Implementing an automated system for password protection could help protect trucks in dealerships and in fleet operations, Menig suggested. But computers typically have “some cybercode buried” in them that enables them to recognize each other, and that itself could offer a way into computers, he said.

Trucks are continually in and out of multiple service centers, making them a challenge to control, Menig said. The diagnostic port is intended to be used by people with the right codes so they can test various systems.

“In order to be able to do an engine test you have to be able to rev the engine,” Menig said. “Or you have to be able to cut off the engine — to defuel it to see that the accelerator pedal connection is working correctly. So all the things we put in for diagnostics on the vehicle — in the wrong hands — enable somebody to do something.”

There also is an earlier parallel for people carrying out intrusions or takeovers on trucks.

“For the last 25 years, we’ve had electronic controls for trucks,” Menig said. “One of the features in the electronic control is a road speed governor or speed limiter. How many times have you heard of some driver somehow magically reprogramming that speed limiter, maybe with the help of a rogue technician somewhere? That’s cybersecurity right there.”
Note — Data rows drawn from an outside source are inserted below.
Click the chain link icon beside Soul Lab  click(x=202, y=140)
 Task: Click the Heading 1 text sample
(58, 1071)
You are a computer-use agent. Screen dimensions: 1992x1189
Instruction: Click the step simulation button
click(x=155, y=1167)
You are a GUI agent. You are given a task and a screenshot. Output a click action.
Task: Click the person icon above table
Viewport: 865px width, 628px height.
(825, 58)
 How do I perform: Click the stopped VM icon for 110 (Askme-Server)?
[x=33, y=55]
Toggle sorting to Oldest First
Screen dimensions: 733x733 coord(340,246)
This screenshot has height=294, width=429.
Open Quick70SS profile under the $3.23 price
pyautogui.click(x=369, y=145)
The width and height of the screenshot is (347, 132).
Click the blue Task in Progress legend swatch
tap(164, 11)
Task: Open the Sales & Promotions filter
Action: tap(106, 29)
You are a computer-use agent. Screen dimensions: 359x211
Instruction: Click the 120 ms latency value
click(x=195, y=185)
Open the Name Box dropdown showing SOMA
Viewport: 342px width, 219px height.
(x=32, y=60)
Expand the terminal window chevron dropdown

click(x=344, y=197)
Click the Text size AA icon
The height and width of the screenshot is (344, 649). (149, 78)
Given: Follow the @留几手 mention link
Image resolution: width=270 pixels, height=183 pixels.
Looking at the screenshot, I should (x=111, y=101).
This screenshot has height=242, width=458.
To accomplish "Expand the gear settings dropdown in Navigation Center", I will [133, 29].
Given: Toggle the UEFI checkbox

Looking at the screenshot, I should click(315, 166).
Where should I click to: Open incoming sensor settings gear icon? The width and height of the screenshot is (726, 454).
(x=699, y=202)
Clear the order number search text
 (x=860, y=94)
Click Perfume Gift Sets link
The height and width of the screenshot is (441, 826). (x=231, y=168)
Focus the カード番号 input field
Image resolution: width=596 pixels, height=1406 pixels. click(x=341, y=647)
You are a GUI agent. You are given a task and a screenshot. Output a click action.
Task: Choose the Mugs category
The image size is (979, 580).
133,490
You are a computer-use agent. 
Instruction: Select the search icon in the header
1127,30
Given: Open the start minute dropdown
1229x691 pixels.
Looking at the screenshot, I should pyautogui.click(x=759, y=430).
The National Motor Freight Truck Association issued a cybersecurity advisory last September recommending that carriers separate networks where computers have remote access to vehicle systems from those used for routine business or office functions such as e-mail, working on documents and internet searches.

Telematics companies such as PeopleNet and Omnitracs are members of NMFTA’s heavy-vehicle cybersecurity team, along with Paccar Inc., Volvo Trucks North America, American Trucking Associations, the U.S. Department of Transportation and the Department of Homeland Security. The group meets a few times a year, Botticelli said.

PeopleNet has an ongoing cybersecurity program focused on managing the threat of exposure by searching for vulnerabilities and ways to reduce or eliminate them, in part by tightening up code.

The telematics provider works with Rapid7 and NCC Group, companies that specialize in penetration testing and threat modeling.

If a telematics control box were stolen from a truck, for example, the question is what could be done with it, Botticelli said. Whether physical control could lead to reverse engineering of the controller and exploiting it wirelessly is “the crux” of the concern, he said.